Vie 24.05.2013

SOCIEDAD  › OPINION

Justicia y transparencia

› Por Washington Uranga

Los hechos comprobados de abusos sexuales en el seno de la Iglesia Católica han provocado ya gran cantidad de escándalos y siguen acarreando desprestigios y daño a la institución eclesiástica. Aquí y en muchas partes del mundo. Tomando como base los testimonios presentados en un libro de reciente aparición, Página/12, con la firma de Mariana Carbajal se hizo eco, en su edición del domingo último, de una nueva denuncia de acosos sufridos por estudiantes de un colegio católico de Turdera conducido por la congregación de los padres palotinos (rama alemana). No habría en esto ninguna novedad. Lo diferente surge a partir de la actitud adoptada tanto por el superior provincial de la congregación religiosa, Rubén Fuhr, como por el obispo de Lomas de Zamora, Jorge Lugones. El primero pidió a la Justicia que investigara los hechos denunciados y que se aplicara la ley en todo su rigor, que se buscara la justicia. El segundo, basándose en lo actuado por el religioso, no sólo lo respaldó, sino que se encargó de hacer público este apoyo a través de todos los canales que la Iglesia tiene para comunicarse con la sociedad.

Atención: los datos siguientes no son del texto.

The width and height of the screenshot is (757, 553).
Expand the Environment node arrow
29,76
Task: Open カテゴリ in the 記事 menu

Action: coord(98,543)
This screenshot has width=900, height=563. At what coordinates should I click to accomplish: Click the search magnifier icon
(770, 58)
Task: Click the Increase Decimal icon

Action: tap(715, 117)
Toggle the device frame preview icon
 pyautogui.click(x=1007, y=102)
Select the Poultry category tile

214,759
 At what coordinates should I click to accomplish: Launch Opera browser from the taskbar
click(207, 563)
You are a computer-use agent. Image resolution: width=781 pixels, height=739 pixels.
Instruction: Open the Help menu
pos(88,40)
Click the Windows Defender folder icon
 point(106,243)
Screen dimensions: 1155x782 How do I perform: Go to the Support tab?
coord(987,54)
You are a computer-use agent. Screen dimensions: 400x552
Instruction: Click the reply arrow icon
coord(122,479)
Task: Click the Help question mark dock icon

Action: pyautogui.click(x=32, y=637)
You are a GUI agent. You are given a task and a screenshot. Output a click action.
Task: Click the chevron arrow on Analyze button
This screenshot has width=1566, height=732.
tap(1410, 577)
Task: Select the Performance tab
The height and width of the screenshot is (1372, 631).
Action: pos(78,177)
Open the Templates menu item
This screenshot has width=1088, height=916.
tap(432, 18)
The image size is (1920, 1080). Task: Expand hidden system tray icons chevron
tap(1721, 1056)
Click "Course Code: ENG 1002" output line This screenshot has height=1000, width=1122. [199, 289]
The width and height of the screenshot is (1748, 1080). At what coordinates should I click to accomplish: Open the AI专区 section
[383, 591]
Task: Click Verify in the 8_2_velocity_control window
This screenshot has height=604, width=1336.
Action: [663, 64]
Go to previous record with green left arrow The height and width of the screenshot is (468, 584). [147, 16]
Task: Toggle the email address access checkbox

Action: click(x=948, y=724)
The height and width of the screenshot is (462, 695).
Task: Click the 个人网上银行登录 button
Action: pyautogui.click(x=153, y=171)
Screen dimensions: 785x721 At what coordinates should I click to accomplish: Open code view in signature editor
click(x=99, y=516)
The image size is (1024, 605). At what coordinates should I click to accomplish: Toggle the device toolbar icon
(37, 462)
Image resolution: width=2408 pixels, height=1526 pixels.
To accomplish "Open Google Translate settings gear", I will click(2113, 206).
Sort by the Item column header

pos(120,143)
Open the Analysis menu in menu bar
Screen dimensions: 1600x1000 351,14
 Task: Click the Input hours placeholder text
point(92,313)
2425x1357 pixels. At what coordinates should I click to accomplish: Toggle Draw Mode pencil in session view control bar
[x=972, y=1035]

En rigor, no es la primera vez que la propia Iglesia a través de sus autoridades toma el camino de denunciar ante la Justicia a presuntos acosadores. Pero el cambio de actitud consiste más bien en salir hacia la sociedad a reconocer el problema y a enfrentar la situación. En el lenguaje cotidiano, “a dar la cara”. No ha sido ésta la disposición que ha tenido hasta ahora la Iglesia, muchos menos sus obispos, frente a este tipo de circunstancias, pero tampoco ante señalamientos sobre complicidades con violaciones a los derechos humanos en otros tiempos. Por el contrario, el camino recorrido ha sido el de ocultar, callar, disimular y, cuando fue posible, entorpecer el accionar de la Justicia y eludir responsabilidades institucionales.

Más allá de que los hechos puedan finalmente resultar comprobados judicialmente y, si así fuera, merecedores de todo repudio y condena, es saludable que la institución reaccione de la manera que lo hizo en esta oportunidad. Es bueno para la sociedad, pero también lo es para la propia Iglesia Católica.

Seguramente en este caso ha influido la perspectiva pastoral y la trayectoria tanto del sacerdote Fuhr, en su condición de superior de la congregación, como del obispo Lugones. A ambos se los reconoce como personas preocupadas por la coherencia entre el decir, el predicar y el hacer en su actividad eclesiástica. Pero además habría que considerar que desde Roma y con sus actitudes firmes frente a los pedófilos y a quienes los han amparado (obispos, arzobispos y cardenales) el papa Francisco está fijando criterios y pautas de comportamiento para toda la Iglesia. También cuando reclama transparencia en la vida de la institución eclesiástica. En este y en otros aspectos, con su modo de actuar Francisco está promoviendo un clima diferente para la vida de la Iglesia Católica y ello puede, por un lado, suscitar nuevas actitudes y, por otro, invitar a sacar de la opacidad ciertas prácticas eclesiásticas que siempre se movieron en las penumbras.

Queda por cierto planteada la necesidad de revisar las condiciones que permiten que los abusos sexuales que han dado motivo a las denuncias sigan ocurriendo en el seno de la institución eclesiástica. Este es, en realidad, el problema más grave y la cuestión de fondo, la raíz del mal. Pero, mientras tanto, es bueno reconocer que se actúe institucionalmente de la manera que se hizo frente a una denuncia.

Quizá también éste pueda ser un antecedente que invite a que, en relación con el tema de derechos humanos y la información que eventualmente pueda obrar en archivos eclesiásticos, se pueda actuar en el mismo sentido. Abrir los archivos, facilitar la información, ayudar a la Justicia sería también una forma de iniciar un camino de reconciliación entre la institución eclesiástica y buena parte de la sociedad.